Stored records
((
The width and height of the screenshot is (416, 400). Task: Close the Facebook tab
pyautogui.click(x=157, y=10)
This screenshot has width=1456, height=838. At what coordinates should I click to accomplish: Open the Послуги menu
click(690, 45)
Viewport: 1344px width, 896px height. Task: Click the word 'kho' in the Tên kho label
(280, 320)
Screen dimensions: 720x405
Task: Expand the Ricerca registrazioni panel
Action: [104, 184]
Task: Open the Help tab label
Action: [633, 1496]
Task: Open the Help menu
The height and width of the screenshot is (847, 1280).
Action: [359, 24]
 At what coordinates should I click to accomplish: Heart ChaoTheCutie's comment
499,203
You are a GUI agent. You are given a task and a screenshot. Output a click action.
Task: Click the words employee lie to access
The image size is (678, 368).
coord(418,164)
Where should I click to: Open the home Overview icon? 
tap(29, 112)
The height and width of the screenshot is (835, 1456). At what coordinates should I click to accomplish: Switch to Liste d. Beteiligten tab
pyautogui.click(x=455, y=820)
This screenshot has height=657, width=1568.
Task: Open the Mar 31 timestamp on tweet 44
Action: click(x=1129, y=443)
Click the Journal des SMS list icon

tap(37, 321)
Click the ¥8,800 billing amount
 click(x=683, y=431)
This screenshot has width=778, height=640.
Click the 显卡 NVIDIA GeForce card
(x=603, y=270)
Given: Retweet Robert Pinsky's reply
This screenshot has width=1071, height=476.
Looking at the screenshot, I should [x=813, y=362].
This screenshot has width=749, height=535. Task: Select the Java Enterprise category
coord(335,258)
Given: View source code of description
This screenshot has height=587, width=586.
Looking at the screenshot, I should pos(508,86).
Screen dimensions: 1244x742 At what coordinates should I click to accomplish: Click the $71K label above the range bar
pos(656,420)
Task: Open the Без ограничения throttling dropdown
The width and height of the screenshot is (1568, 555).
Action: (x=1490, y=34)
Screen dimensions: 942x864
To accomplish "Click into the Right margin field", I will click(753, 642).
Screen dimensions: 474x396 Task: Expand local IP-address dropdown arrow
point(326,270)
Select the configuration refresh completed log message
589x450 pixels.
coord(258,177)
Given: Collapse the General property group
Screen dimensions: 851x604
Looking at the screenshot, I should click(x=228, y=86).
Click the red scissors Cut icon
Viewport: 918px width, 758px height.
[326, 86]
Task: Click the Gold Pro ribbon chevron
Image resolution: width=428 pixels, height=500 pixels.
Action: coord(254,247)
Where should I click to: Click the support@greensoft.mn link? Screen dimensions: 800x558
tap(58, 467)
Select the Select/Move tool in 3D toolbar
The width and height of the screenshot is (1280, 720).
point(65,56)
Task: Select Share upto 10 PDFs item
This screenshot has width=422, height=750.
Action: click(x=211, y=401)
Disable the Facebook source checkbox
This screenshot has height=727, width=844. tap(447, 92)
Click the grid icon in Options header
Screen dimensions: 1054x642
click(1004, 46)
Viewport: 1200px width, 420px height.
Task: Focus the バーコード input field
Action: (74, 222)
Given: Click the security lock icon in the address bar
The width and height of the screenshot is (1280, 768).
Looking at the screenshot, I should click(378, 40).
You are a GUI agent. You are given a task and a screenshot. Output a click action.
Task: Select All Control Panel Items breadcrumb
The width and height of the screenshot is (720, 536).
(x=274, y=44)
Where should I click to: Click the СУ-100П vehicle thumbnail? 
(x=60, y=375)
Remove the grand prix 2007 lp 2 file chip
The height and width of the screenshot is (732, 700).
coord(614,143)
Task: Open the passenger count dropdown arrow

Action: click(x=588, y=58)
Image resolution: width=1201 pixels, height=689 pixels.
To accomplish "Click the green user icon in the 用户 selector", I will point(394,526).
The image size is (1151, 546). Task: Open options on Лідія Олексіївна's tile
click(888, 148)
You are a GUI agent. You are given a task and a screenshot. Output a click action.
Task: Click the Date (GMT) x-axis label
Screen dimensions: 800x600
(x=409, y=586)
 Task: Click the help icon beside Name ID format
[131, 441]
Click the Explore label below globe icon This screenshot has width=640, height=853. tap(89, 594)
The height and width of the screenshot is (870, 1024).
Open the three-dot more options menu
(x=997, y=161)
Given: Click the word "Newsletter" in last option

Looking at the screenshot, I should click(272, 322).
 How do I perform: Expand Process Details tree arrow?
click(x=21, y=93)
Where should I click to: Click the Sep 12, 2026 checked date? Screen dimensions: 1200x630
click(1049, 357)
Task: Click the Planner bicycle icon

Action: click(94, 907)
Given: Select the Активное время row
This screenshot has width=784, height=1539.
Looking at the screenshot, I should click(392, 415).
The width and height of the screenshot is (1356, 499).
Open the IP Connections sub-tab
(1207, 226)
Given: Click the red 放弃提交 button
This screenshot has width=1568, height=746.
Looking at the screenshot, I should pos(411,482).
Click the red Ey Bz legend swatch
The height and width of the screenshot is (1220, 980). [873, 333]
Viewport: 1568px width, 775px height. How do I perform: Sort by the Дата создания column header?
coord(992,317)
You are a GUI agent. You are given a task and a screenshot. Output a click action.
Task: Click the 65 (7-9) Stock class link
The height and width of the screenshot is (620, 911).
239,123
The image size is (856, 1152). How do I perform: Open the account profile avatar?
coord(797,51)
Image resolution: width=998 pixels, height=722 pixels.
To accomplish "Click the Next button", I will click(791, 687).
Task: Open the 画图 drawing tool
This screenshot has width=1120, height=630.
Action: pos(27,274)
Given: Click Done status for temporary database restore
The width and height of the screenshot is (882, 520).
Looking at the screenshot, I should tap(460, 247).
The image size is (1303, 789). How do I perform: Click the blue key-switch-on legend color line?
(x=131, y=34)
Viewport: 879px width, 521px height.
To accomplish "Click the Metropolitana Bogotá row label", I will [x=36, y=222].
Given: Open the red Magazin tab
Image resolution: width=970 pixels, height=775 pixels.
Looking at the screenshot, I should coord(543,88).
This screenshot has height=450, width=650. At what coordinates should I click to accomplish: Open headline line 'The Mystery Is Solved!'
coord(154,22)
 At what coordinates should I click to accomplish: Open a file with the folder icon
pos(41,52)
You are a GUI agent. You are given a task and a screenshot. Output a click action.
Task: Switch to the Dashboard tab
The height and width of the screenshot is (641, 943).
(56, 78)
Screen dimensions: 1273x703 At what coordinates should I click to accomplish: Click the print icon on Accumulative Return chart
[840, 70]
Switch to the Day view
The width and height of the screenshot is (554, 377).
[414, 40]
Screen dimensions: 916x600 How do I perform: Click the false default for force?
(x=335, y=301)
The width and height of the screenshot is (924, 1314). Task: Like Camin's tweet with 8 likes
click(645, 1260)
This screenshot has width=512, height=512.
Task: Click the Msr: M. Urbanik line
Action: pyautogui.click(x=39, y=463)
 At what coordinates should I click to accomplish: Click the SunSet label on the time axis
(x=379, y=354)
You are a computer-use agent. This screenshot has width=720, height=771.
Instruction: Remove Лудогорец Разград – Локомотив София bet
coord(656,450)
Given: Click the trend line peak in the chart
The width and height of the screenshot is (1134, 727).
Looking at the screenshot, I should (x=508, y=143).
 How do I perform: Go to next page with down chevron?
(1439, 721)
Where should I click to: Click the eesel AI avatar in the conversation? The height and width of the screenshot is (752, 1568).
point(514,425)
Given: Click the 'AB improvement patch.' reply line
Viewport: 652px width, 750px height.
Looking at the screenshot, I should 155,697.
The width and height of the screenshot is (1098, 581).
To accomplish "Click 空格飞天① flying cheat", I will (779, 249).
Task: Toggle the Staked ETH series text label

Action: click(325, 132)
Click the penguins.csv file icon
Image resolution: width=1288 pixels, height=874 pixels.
))
▶ **Problem statement**:
In the answer, include exactly the lines from the line containing "The width and height of the screenshot is (924, 1314)." through the end of the data, and nothing else.

▶ **Task output**:
The width and height of the screenshot is (924, 1314). Task: Like Camin's tweet with 8 likes
click(645, 1260)
This screenshot has width=512, height=512.
Task: Click the Msr: M. Urbanik line
Action: pyautogui.click(x=39, y=463)
 At what coordinates should I click to accomplish: Click the SunSet label on the time axis
(x=379, y=354)
You are a computer-use agent. This screenshot has width=720, height=771.
Instruction: Remove Лудогорец Разград – Локомотив София bet
coord(656,450)
Given: Click the trend line peak in the chart
The width and height of the screenshot is (1134, 727).
Looking at the screenshot, I should (x=508, y=143).
 How do I perform: Go to next page with down chevron?
(1439, 721)
Where should I click to: Click the eesel AI avatar in the conversation? The height and width of the screenshot is (752, 1568).
point(514,425)
Given: Click the 'AB improvement patch.' reply line
Viewport: 652px width, 750px height.
Looking at the screenshot, I should 155,697.
The width and height of the screenshot is (1098, 581).
To accomplish "Click 空格飞天① flying cheat", I will (779, 249).
Task: Toggle the Staked ETH series text label

Action: click(325, 132)
Click the penguins.csv file icon
Image resolution: width=1288 pixels, height=874 pixels.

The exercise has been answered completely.